Vaiana affiche

"Vaïana" est la preuve que John Lasseter a un objectif unique - celui qui avait motivé la dernière tentative d'animation traditionnelle des Studios, "la Princesse et la Grenouille" (un échec) : offrir à la vieille Maison Disney un nouvel âge d'or (son troisième ? on peut en débattre longtemps...), en conjuguant les vieux messages familiaux et d'accomplissement personnel à une technologie de pointe, tout en révolutionnant les aspects les plus réactionnaires de la culture Disney, en particulier les stéréotypes racistes et machistes sur lesquels son succès a longtemps été construit. "Vaïana" est de ce point de vue une réussite totale, chacun des articles du cahier des charges de Lasseter étant parfaitement exécuté : le retour des vieux artisans Musker et Clements assure la continuité de l'héritage, la culture polynésienne accède à une reconnaissance globale, et le héros contemporain est une femme moderne, à poigne, qui a abandonné les fanfreluches de la princesse (même si l'animal side kick est toujours là, il n'est plus mignon, juste terriblement crétin) pour assurer pleinement son rôle de leader à l'intelligence émotionnelle digne des meilleures écoles de management.
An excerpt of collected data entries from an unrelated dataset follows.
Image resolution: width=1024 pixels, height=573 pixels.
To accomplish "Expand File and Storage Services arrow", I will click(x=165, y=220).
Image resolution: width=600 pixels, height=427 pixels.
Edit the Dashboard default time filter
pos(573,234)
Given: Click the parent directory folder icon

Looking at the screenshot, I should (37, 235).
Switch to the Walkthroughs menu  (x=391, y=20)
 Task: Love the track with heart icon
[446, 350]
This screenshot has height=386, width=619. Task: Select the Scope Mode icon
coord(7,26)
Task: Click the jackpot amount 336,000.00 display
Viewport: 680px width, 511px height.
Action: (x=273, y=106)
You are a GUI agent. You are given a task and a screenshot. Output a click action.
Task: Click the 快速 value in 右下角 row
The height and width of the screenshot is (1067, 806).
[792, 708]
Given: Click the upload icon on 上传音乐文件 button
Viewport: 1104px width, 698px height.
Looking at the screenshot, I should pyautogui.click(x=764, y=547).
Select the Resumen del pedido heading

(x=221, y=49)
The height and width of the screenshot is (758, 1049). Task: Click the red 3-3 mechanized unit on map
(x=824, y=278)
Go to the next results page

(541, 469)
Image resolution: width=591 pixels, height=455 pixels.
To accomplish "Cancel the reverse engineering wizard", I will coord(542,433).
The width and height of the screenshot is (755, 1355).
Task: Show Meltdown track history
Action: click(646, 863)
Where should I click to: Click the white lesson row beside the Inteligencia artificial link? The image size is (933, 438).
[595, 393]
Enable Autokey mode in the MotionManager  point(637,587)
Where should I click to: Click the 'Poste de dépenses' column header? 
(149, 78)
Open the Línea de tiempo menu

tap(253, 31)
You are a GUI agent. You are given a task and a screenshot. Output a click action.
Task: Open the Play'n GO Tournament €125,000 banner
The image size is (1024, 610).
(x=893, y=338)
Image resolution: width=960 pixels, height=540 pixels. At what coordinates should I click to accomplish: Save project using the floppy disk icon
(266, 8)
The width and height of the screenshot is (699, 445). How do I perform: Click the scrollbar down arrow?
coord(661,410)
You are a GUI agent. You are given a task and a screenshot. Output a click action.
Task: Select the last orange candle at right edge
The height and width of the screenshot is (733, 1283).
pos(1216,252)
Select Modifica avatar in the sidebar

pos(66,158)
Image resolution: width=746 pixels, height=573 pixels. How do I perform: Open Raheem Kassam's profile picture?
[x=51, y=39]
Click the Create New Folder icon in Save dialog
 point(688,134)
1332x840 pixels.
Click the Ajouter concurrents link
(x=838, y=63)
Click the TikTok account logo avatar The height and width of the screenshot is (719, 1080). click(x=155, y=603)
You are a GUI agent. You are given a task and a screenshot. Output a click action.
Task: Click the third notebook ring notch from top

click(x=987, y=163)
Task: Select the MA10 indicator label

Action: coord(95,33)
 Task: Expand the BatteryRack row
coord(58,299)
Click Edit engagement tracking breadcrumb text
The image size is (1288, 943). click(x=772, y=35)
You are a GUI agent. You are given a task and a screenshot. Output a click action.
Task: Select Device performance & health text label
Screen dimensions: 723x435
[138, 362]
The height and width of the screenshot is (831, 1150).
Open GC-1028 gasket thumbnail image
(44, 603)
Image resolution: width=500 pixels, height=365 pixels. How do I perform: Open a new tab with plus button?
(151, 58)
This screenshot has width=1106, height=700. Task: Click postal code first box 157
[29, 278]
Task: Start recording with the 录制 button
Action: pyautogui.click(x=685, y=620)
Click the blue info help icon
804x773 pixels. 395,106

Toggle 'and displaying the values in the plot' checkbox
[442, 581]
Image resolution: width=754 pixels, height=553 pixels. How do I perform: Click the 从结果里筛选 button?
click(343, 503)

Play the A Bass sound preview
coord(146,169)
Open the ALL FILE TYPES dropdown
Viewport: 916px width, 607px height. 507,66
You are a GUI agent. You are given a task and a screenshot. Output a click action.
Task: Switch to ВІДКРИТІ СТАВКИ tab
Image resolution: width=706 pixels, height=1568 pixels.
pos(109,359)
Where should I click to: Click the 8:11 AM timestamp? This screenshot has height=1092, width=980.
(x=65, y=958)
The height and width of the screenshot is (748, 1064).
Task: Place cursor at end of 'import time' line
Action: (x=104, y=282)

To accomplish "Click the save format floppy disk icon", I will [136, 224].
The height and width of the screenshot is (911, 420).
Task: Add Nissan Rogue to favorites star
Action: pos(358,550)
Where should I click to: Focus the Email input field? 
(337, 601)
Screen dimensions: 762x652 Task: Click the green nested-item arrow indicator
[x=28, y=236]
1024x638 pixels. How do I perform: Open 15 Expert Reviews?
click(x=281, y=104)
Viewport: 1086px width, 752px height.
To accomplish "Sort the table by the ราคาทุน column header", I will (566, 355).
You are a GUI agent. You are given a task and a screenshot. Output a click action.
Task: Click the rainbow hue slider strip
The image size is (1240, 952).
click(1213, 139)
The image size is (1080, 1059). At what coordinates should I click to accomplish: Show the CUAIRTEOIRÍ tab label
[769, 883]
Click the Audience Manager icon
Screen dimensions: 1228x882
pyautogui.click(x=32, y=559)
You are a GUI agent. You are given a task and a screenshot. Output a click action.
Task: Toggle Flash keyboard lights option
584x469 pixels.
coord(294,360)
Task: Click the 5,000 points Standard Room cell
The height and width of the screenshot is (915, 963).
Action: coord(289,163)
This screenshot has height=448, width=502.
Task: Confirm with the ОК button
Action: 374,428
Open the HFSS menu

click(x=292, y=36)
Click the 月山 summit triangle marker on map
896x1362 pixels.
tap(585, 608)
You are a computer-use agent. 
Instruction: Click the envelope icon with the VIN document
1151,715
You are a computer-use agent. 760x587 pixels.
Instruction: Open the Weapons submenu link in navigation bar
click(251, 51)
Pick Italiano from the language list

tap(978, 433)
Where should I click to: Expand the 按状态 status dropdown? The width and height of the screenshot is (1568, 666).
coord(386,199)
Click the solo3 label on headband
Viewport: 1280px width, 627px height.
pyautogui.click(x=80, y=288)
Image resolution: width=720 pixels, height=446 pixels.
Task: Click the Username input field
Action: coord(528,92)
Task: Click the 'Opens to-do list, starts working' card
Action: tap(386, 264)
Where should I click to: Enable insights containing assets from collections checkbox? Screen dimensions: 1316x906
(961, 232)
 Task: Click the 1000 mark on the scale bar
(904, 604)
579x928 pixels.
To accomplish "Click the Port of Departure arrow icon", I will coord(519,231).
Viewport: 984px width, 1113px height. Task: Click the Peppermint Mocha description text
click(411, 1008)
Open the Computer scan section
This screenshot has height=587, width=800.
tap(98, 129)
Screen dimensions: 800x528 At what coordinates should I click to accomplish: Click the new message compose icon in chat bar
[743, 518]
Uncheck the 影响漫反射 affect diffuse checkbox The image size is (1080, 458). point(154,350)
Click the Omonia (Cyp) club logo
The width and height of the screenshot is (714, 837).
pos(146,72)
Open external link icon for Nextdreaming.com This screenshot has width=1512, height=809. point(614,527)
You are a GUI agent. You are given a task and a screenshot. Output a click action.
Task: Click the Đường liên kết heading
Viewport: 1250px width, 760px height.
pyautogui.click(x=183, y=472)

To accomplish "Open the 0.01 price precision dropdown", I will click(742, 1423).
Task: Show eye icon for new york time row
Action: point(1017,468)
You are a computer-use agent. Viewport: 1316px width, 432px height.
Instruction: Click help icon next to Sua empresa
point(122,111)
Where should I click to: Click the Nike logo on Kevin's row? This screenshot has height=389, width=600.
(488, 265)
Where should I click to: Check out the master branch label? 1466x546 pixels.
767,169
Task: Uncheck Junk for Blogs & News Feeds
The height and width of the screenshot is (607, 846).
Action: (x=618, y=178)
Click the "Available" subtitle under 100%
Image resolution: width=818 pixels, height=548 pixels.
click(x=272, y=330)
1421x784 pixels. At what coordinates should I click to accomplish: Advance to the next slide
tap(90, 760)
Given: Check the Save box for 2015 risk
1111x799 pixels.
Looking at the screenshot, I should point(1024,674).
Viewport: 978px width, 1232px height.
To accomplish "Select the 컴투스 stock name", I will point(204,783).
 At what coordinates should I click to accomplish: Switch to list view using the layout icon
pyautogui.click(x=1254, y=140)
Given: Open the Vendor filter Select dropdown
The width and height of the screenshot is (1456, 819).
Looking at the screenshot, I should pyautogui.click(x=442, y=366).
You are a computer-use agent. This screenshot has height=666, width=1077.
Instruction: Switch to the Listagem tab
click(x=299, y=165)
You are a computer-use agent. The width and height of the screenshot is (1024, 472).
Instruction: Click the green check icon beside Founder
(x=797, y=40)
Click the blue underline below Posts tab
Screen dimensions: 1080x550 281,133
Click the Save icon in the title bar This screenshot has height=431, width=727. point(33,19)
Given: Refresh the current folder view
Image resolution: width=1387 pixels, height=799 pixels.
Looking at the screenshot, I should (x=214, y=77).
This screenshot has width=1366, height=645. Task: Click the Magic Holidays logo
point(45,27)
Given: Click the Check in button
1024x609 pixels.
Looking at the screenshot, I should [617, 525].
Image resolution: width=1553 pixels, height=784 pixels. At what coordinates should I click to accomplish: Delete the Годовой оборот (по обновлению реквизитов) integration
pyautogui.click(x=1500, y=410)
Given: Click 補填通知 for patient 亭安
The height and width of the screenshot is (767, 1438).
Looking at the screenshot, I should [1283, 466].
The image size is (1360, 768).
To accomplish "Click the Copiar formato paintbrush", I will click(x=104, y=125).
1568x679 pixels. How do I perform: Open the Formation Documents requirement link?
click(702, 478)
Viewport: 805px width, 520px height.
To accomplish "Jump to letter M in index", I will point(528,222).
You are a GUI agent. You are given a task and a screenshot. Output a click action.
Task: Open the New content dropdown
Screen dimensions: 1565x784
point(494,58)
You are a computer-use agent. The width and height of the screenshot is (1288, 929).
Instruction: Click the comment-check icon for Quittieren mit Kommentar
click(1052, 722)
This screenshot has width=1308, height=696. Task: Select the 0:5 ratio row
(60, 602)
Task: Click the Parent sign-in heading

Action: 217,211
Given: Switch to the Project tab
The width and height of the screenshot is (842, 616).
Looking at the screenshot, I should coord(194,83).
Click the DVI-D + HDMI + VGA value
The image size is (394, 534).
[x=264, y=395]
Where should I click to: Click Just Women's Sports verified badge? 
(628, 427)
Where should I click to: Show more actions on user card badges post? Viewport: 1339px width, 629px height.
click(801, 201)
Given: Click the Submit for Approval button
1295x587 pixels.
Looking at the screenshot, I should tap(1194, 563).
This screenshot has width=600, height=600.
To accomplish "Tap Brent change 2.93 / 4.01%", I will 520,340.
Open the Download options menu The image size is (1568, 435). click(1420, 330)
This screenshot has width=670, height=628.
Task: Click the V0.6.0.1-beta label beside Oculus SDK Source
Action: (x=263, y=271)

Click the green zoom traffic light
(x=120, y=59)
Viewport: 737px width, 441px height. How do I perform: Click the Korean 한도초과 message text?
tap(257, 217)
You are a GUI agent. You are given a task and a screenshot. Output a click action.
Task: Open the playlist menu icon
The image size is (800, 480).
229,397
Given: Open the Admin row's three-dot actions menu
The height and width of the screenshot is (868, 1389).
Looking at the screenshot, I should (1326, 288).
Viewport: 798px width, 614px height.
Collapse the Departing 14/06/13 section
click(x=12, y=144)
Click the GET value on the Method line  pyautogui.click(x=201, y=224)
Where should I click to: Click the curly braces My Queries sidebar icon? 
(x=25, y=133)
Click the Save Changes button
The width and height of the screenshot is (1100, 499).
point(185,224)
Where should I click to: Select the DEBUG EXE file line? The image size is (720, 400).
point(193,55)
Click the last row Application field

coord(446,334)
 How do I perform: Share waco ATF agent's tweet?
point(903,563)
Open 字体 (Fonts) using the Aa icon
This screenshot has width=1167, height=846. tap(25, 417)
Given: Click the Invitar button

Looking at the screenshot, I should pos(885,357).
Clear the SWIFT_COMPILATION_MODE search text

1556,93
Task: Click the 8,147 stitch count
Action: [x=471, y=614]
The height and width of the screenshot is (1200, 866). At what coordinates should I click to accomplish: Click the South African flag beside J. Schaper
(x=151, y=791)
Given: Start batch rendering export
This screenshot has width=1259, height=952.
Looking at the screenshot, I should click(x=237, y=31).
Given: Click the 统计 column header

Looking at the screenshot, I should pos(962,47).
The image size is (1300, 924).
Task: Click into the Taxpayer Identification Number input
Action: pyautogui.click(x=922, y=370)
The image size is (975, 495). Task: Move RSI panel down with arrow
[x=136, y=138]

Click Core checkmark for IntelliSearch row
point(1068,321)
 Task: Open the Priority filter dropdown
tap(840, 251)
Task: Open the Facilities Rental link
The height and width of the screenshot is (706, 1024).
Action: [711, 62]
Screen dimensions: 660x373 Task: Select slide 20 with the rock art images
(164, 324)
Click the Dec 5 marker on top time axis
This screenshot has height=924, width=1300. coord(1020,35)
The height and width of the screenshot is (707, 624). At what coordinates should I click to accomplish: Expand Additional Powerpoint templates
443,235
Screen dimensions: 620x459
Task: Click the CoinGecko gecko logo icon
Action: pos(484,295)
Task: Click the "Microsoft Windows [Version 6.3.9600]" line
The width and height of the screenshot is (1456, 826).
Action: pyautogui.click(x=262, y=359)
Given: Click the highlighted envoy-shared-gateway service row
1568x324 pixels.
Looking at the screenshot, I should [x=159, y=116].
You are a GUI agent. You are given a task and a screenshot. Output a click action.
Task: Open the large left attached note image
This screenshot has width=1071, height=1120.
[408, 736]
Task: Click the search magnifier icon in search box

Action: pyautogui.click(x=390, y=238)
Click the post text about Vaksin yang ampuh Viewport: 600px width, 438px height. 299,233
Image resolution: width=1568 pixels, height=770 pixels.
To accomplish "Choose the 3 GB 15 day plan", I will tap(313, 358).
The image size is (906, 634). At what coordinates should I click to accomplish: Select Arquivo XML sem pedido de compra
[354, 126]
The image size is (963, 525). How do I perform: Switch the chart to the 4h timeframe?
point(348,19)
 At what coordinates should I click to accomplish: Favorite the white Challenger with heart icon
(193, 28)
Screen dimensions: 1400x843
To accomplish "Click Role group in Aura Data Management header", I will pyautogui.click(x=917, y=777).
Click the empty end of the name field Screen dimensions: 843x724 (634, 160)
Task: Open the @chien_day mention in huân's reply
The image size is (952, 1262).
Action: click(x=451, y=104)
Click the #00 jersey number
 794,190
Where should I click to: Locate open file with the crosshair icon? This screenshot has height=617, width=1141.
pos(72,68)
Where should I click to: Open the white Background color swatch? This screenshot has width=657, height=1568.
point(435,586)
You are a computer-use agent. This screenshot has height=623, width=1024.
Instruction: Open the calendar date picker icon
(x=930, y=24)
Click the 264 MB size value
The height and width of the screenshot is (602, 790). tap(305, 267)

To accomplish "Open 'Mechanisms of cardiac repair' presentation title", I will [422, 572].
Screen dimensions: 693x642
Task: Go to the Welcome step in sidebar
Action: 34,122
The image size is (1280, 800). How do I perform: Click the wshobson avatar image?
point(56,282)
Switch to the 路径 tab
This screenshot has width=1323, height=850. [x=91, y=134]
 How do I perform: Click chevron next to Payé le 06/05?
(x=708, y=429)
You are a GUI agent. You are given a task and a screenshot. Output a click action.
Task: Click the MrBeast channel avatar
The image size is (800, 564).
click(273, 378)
Quant à l'animation et l'image, on est ici devant ce qui se fait véritablement de mieux en 2016, et le spectateur de tout âge, pour peu qu'il ne soit pas allergique aux couleurs pétantes et à un mauvais goût endémique à la culture Disney, en prendra plein les mirettes ! Reste les scories, les épouvantables chansons qui s'enchaînent et donnent envie de hurler (même Maui en a marre, dans un bref instant de lucidité), et un scénario bancal qui peine à emporter l'adhésion tout au long d'un film à la durée excessive. "Vaïana" sera sans doute un succès public, qui couronnera le film et récompensera Lasseter. Tant mieux pour lui. Nous, les cinéphiles blasés, remarquerons surtout que George Miller et ses barbares post-punks sont désormais une influence globale, reconnue en tant que telle même chez Disney.